The coordinating committee also discussed other business that will come up at the board’s April 23-24 meeting.

Poverty. This meeting will focus on addressing systemic poverty — part of PMA’s Matthew 25 initiative.  That work will include training from Liz Theoharis, a PC(USA) minister who is co-chair along with William Barber of the Poor People’s Campaign: A National Call for Moral Revival.

Vision implementation for PMA. Moffett said the agency is in the midst of a three-phase vision implementation process to determine the best structure and design for PMA as it tries to live into its Matthew 25 commitment. The first phase has involved Bible study and gathering information from across the church — everyone from young adults to ecumenical partners, Moffett said.

Starting in early May, PMA will move to Phase 2, in which a Leadership Innovation Team will construct a “narrative of a preferred future” for PMA that it will present to the board next fall, potentially involving in time both structural and staff changes. That Leadership Innovation Team, or LIT, will work for 10 intensive weeks and will involve about 35 people from across the church (including PMA board members and staff, as well as mid council leaders and others) — a group that will be diverse in terms of geography, race, age, experience and gender, Moffett said.

Having a 35-member work team “just sounds a little unwieldy,” said board member James Parks.

Normally, a work group such as this would be smaller, but the hope is to make this “as open and participatory as possible … so it’s not just an insider process,” Moffett said.

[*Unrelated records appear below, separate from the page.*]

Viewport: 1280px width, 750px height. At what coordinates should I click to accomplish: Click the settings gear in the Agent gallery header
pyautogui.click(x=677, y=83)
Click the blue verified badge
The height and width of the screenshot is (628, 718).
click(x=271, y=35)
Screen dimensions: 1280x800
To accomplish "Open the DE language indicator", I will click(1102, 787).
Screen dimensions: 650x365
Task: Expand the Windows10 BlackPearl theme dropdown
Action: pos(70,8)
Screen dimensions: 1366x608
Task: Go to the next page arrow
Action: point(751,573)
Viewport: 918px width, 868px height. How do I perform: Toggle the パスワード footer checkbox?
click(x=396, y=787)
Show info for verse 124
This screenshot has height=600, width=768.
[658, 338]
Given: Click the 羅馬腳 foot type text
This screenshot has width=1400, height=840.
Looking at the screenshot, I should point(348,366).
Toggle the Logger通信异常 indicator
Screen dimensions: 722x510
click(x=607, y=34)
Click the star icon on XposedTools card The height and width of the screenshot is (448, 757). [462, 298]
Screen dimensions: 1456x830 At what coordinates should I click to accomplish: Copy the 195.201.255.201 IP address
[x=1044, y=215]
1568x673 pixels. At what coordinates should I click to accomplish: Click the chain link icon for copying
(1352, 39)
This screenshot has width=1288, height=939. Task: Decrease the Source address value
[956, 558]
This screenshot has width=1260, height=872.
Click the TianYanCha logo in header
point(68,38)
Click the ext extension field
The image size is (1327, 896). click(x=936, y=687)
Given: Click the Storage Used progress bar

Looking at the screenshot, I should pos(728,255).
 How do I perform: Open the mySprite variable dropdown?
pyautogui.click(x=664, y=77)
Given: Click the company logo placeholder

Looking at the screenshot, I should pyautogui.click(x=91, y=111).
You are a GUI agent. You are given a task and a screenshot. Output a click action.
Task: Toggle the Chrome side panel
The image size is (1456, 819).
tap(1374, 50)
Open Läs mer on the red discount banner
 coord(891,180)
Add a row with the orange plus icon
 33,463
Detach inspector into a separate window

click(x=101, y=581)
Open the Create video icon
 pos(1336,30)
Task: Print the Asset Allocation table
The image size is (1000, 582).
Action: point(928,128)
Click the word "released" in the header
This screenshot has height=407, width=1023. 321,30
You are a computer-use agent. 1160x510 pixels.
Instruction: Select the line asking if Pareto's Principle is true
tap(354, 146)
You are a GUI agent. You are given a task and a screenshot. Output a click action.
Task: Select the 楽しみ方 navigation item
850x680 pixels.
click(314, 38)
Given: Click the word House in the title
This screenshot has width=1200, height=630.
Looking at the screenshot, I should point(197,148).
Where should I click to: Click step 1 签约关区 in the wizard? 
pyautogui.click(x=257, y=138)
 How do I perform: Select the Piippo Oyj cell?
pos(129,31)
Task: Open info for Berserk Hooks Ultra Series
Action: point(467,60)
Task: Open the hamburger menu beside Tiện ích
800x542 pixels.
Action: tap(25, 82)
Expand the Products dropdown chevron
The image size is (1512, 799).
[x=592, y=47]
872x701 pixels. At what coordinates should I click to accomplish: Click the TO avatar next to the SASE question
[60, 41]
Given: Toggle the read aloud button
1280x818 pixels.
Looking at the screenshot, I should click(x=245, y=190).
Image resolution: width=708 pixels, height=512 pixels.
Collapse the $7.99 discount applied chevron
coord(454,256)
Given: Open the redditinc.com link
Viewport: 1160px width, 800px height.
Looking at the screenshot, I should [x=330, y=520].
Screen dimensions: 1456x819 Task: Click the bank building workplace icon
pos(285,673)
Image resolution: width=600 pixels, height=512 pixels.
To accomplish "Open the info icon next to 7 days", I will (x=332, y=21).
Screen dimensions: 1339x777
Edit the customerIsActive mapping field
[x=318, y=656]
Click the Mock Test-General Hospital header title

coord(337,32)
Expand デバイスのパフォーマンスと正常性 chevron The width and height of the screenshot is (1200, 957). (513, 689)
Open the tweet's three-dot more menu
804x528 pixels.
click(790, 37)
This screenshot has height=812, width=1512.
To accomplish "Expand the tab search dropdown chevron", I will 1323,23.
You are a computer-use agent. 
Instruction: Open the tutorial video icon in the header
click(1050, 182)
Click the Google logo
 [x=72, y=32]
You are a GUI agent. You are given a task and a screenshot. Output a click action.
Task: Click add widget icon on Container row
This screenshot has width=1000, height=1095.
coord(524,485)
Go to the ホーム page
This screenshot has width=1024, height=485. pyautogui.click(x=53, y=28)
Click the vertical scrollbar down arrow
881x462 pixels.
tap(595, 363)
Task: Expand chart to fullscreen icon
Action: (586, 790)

Shinnecock Nation. The board will consider a request from the Racial Equity Advocacy Committee (REAC) that PMA and the Office of the General Assembly join with the Shinnecock Nation, a Native American tribe from the eastern end of Long Island, in advocating for the right to retain two 61-foot digital billboards – which the tribe considers “monuments” – erected on tribal land along Sunrise Highway near the Hamptons.

Many in the Shinnecock Nation live in poverty; the tribe hopes the billboards will generate advertising revenue, but there’s been litigation and conflict with the New York State Department of Transportation and debate over tribal sovereignty.  REAC is asking the PC(USA) to get involved, citing action from the 2020 General Assembly that approved the report of the Native American Coordinating Council, which includes a directive to “support Indigenous Nations’ full expression of their inherent legal sovereignty in civil and criminal spheres.”

PC(USA) policy on children and vulnerable adults. The board will receive for information – but not act on – proposed language for revising the denomination’s policy for protecting children, youth and vulnerable adults. The proposed revisions would add a code of conduct specifically regarding virtual meetings (D.200 Child-Youth-Vulnerable Adult Policy 2020 (GA 2020)). Mike Kirk, a lawyer for the PC(USA), said the denominational policy also is intended to be a model for policies that mid councils and congregations might use as well, and said “we welcome all suggestions and comments” as the proposed wording is being developed.